Federal Reserve Governor Christopher Waller at a public meeting of the Federal Reserve Board in Washington, D.C. on October 24, 2025. Photo: Al Drago / Bloomberg.
The Financial Technology Association also criticized the overnight balance cap, which is set at $500 million or 10% of total assets (whichever is lower). The association believes this limit is too harsh for established payment companies, as these institutions often handle transaction volumes of tens of billions of dollars daily.
Anchorage pointed out that if this cap is maintained, account holders will have to sweep excess funds into partner bank accounts at the end of each trading day. Additionally, Anchorage added that payment account holders should also be able to earn interest on their balances in the Federal Reserve's reserve accounts.
This debate coincides with another highly sensitive issue: whether crypto trading platforms like Coinbase Global Inc. should be allowed to offer users yield incentives linked to their stablecoin balances. Currently, Coinbase Global Inc. offers a 3.5% yield return to users with USDC balances. The banking industry believes this practice could "siphon" deposits from the traditional financial system, posing a threat to the banking deposit base. This disagreement has slowed the progress of related legislation.

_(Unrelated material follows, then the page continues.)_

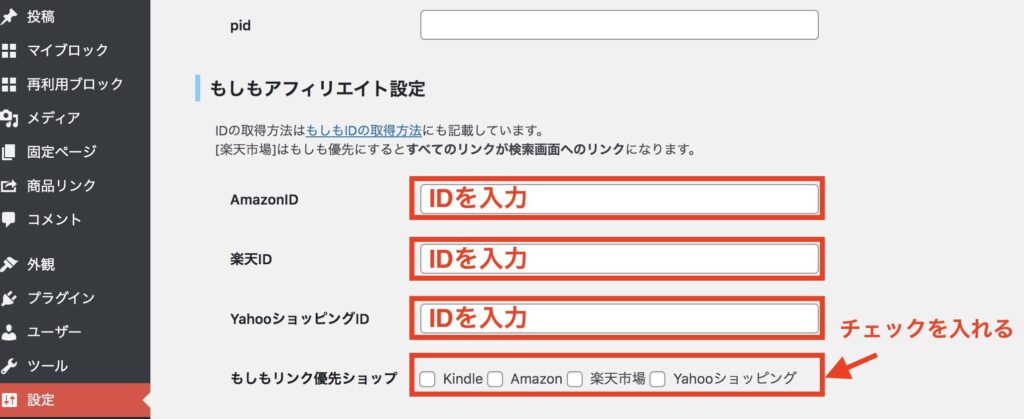This screenshot has width=1024, height=419.
Task: Click the 商品リンク share icon
Action: [8, 187]
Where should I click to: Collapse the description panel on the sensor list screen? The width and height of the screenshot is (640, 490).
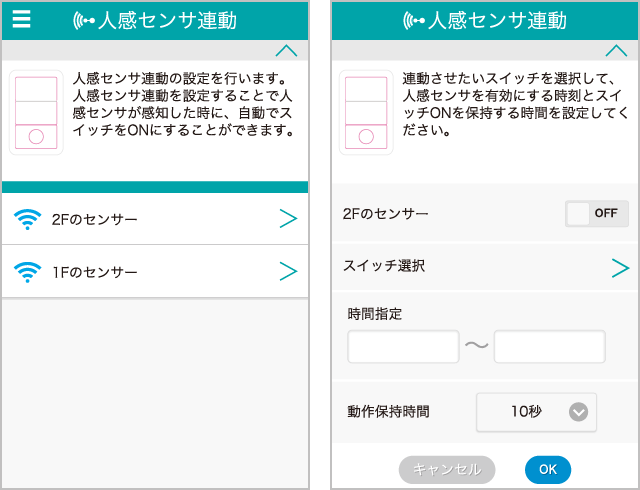[286, 50]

It is reported that the White House has intervened to coordinate negotiations and hopes to push for a resolution on this issue by the end of the month.
However, these concerns have not become the core focus of the discussion in the opinion letter regarding "skinny accounts."
Financial stability advocates and banking groups simultaneously warned that the proposed accounts exceed the Federal Reserve's statutory authority and could pose significant systemic risks.
The financial regulatory organization Better Markets bluntly stated in its opinion letter: "The proposal itself clearly indicates that the Federal Reserve is aware that those institutions currently applying, and those that will apply in the future for access to payment accounts, pose a significant risk to the Federal Reserve system and the entire financial system. This is precisely why almost the entire proposal revolves around risk mitigation."